# Extracted data entries
+ + + + +

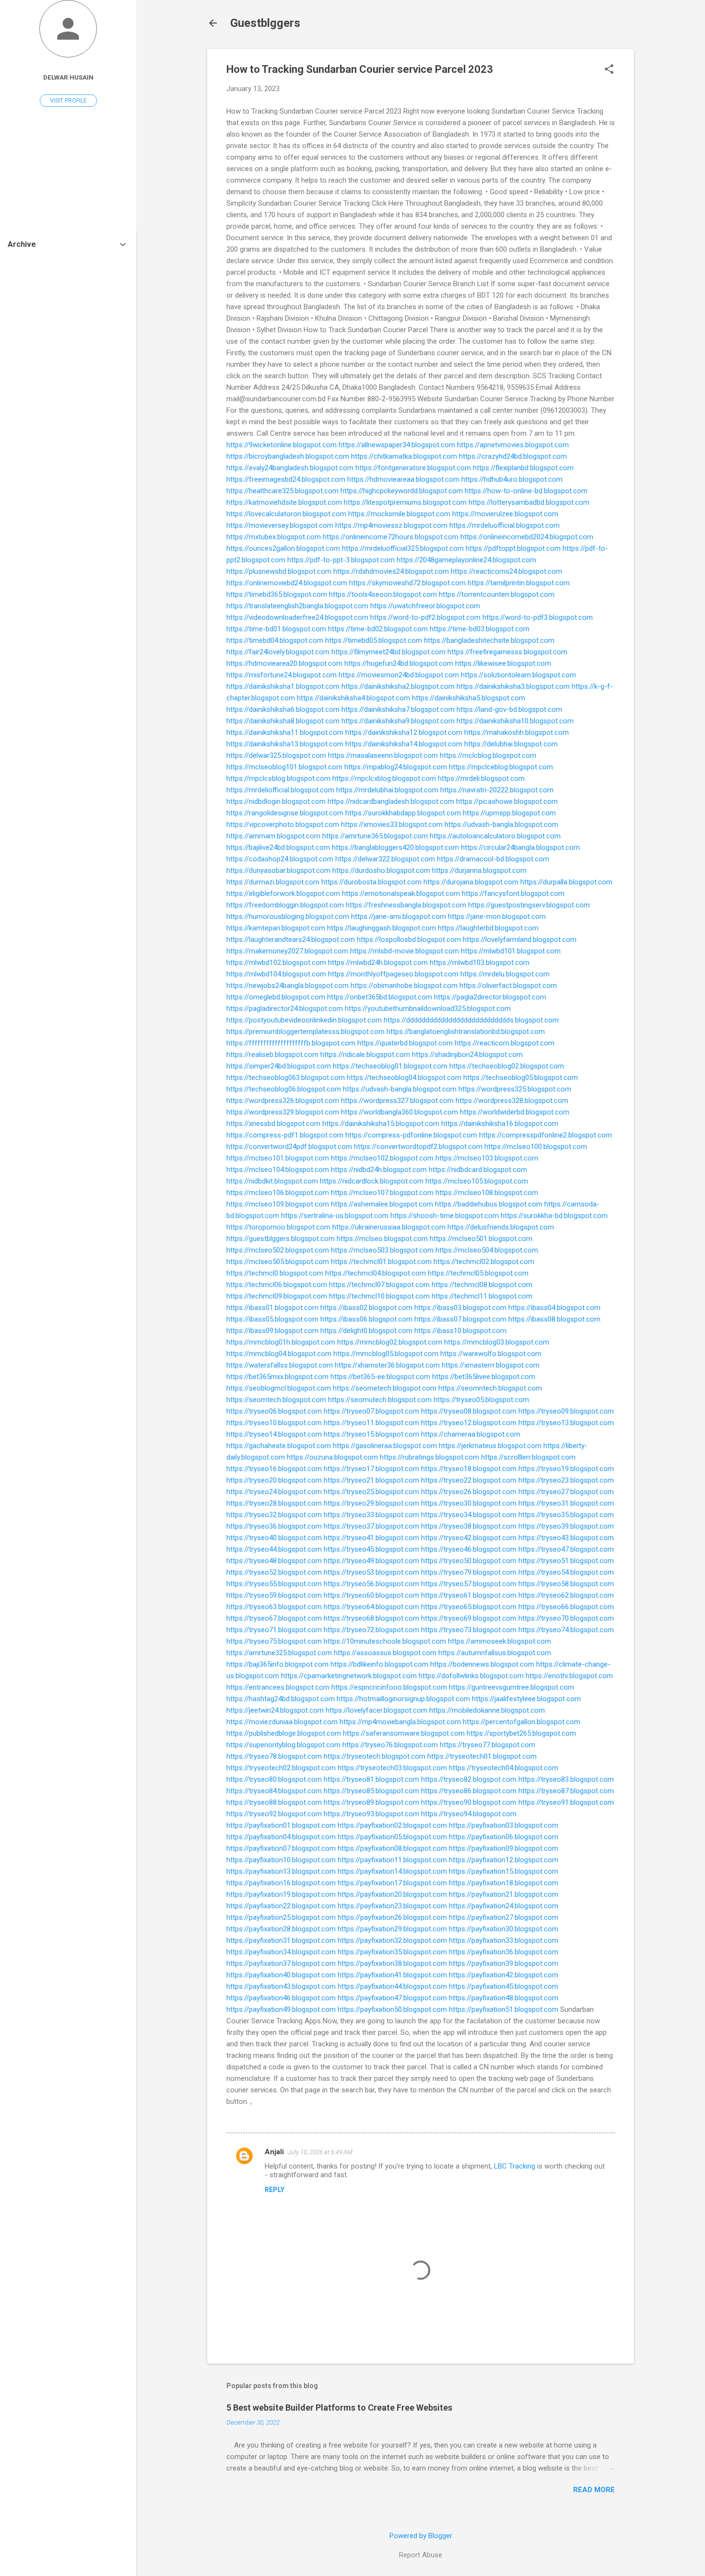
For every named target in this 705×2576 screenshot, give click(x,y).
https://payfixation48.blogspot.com (503, 1998)
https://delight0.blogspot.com (366, 1330)
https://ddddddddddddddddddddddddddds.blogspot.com (471, 1020)
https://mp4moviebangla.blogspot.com (400, 1721)
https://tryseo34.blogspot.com (469, 1514)
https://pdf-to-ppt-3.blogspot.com (341, 560)
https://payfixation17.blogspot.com (392, 1883)
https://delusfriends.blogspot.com (500, 1227)
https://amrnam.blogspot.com (273, 836)
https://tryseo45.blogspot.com (371, 1549)
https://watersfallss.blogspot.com (279, 1365)
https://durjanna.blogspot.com (479, 870)
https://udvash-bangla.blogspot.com (501, 824)
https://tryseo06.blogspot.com (274, 1411)
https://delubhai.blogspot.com (511, 744)
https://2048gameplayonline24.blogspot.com (466, 560)
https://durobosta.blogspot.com (371, 882)
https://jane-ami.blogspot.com (398, 916)
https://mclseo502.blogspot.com (277, 1250)
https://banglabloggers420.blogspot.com (395, 847)
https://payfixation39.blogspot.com (503, 1963)
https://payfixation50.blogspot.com (392, 2009)
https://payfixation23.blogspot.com (392, 1906)
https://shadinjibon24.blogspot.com (467, 1054)
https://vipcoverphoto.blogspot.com (282, 824)
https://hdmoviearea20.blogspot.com (284, 663)
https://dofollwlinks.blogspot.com (471, 1675)
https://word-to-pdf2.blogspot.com (425, 617)
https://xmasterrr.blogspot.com (491, 1365)
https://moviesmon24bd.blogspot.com (399, 675)
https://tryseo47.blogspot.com (566, 1549)
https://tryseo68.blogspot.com (371, 1618)
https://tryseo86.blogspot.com (469, 1791)
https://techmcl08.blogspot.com (482, 1284)
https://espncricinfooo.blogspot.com (389, 1687)
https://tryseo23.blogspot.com (566, 1480)
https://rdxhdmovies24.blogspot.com (391, 571)
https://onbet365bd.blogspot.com (379, 997)
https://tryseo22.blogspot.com (469, 1480)
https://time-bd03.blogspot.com (479, 629)
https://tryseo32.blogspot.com (274, 1514)
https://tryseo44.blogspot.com (274, 1549)
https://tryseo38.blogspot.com (469, 1526)
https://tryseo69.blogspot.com (469, 1618)
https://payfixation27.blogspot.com (503, 1917)
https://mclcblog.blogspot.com (488, 755)
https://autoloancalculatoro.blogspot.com (495, 836)
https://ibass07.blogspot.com (460, 1319)
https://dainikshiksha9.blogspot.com (398, 721)
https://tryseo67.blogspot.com (274, 1618)
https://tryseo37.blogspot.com (371, 1526)
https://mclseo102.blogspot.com (382, 1158)
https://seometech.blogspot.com (384, 1388)
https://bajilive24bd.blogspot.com (278, 847)
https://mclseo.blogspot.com (382, 1238)
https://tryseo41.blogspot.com (371, 1537)
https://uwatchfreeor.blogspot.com (425, 606)
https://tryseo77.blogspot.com (487, 1745)
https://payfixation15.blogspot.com (503, 1871)
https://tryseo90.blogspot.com (469, 1802)
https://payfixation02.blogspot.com (392, 1825)
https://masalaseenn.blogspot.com (383, 755)
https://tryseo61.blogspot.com (469, 1595)
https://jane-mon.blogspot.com (497, 916)
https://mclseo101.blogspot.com (277, 1158)
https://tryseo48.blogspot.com (274, 1560)
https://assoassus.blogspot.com (385, 1652)
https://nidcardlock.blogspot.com (371, 1181)
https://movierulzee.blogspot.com (505, 514)
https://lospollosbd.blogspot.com (409, 939)
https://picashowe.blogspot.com (507, 801)
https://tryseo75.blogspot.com (274, 1641)
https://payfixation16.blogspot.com (281, 1883)
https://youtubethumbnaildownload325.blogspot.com (428, 1008)
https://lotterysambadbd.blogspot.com (529, 502)
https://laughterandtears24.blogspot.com (290, 939)
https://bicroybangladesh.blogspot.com (287, 456)
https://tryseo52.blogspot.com (274, 1572)
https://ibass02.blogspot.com (366, 1307)
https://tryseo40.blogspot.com (274, 1537)
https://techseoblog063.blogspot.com (285, 1077)
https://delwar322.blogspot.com (385, 859)
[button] (609, 70)
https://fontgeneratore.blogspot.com (413, 468)
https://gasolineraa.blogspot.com (385, 1445)
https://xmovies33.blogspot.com (392, 824)
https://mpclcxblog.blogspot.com (384, 778)
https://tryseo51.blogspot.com (566, 1560)
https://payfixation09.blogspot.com (503, 1848)
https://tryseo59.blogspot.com (274, 1595)
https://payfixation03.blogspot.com (503, 1825)
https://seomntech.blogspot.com (490, 1388)
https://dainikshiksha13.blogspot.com (284, 744)
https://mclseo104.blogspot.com (277, 1169)
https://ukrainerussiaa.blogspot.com (389, 1227)
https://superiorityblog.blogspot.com (283, 1745)
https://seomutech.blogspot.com (380, 1399)
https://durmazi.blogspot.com (272, 882)
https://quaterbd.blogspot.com (405, 1043)
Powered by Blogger (420, 2535)
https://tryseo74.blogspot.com (566, 1629)
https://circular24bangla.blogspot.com (520, 847)
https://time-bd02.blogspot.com (378, 629)
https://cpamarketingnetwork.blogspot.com (349, 1675)
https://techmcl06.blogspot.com (276, 1284)
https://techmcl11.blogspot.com (482, 1296)
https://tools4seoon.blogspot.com (383, 594)
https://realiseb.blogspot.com (272, 1054)
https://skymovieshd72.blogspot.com (407, 583)
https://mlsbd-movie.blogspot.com (404, 951)
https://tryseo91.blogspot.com (566, 1802)
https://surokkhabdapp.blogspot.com (403, 813)
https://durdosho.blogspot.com (381, 870)
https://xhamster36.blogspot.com (387, 1365)
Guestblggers (265, 23)
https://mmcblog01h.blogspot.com (280, 1342)
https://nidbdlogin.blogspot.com (276, 801)
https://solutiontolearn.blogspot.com (518, 675)
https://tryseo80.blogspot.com (274, 1779)
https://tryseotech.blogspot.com (374, 1756)
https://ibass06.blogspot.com (366, 1319)
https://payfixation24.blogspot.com (503, 1906)
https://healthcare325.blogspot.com (282, 491)
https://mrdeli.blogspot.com (481, 778)
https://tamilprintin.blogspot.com (519, 583)
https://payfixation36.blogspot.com (503, 1952)
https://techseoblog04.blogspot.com (404, 1077)
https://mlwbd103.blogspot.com (479, 962)
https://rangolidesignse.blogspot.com (284, 813)
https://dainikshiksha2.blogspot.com (398, 686)
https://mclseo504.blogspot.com (486, 1250)
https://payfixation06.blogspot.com (503, 1837)
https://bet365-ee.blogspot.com (380, 1376)
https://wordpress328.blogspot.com (512, 1100)
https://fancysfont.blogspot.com (513, 893)
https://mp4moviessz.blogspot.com (391, 525)
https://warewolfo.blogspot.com (490, 1353)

+ + + + +

# WHAT YOU WILL DO
Lines to set down from above: the line with "https://tryseo45.blogspot.com (371, 1549)", the line with "https://ibass07.blogspot.com (460, 1319)", and every line between, each exactly as written.

# TASK RESULT
https://tryseo45.blogspot.com (371, 1549)
https://watersfallss.blogspot.com (279, 1365)
https://durjanna.blogspot.com (479, 870)
https://udvash-bangla.blogspot.com (501, 824)
https://tryseo06.blogspot.com (274, 1411)
https://delubhai.blogspot.com (511, 744)
https://2048gameplayonline24.blogspot.com (466, 560)
https://durobosta.blogspot.com (371, 882)
https://jane-ami.blogspot.com (398, 916)
https://mclseo502.blogspot.com (277, 1250)
https://banglabloggers420.blogspot.com (395, 847)
https://payfixation39.blogspot.com (503, 1963)
https://payfixation50.blogspot.com (392, 2009)
https://payfixation23.blogspot.com (392, 1906)
https://shadinjibon24.blogspot.com (467, 1054)
https://vipcoverphoto.blogspot.com (282, 824)
https://hdmoviearea20.blogspot.com (284, 663)
https://dofollwlinks.blogspot.com (471, 1675)
https://word-to-pdf2.blogspot.com (425, 617)
https://xmasterrr.blogspot.com (491, 1365)
https://moviesmon24bd.blogspot.com (399, 675)
https://tryseo47.blogspot.com (566, 1549)
https://tryseo68.blogspot.com (371, 1618)
https://tryseo86.blogspot.com (469, 1791)
https://techmcl08.blogspot.com (482, 1284)
https://espncricinfooo.blogspot.com (389, 1687)
https://tryseo23.blogspot.com (566, 1480)
https://rdxhdmovies24.blogspot.com (391, 571)
https://onbet365bd.blogspot.com (379, 997)
https://tryseo22.blogspot.com (469, 1480)
https://time-bd03.blogspot.com (479, 629)
https://tryseo32.blogspot.com (274, 1514)
https://tryseo44.blogspot.com (274, 1549)
https://tryseo38.blogspot.com (469, 1526)
https://tryseo69.blogspot.com (469, 1618)
https://payfixation27.blogspot.com (503, 1917)
https://mclcblog.blogspot.com (488, 755)
https://autoloancalculatoro.blogspot.com (495, 836)
https://ibass07.blogspot.com (460, 1319)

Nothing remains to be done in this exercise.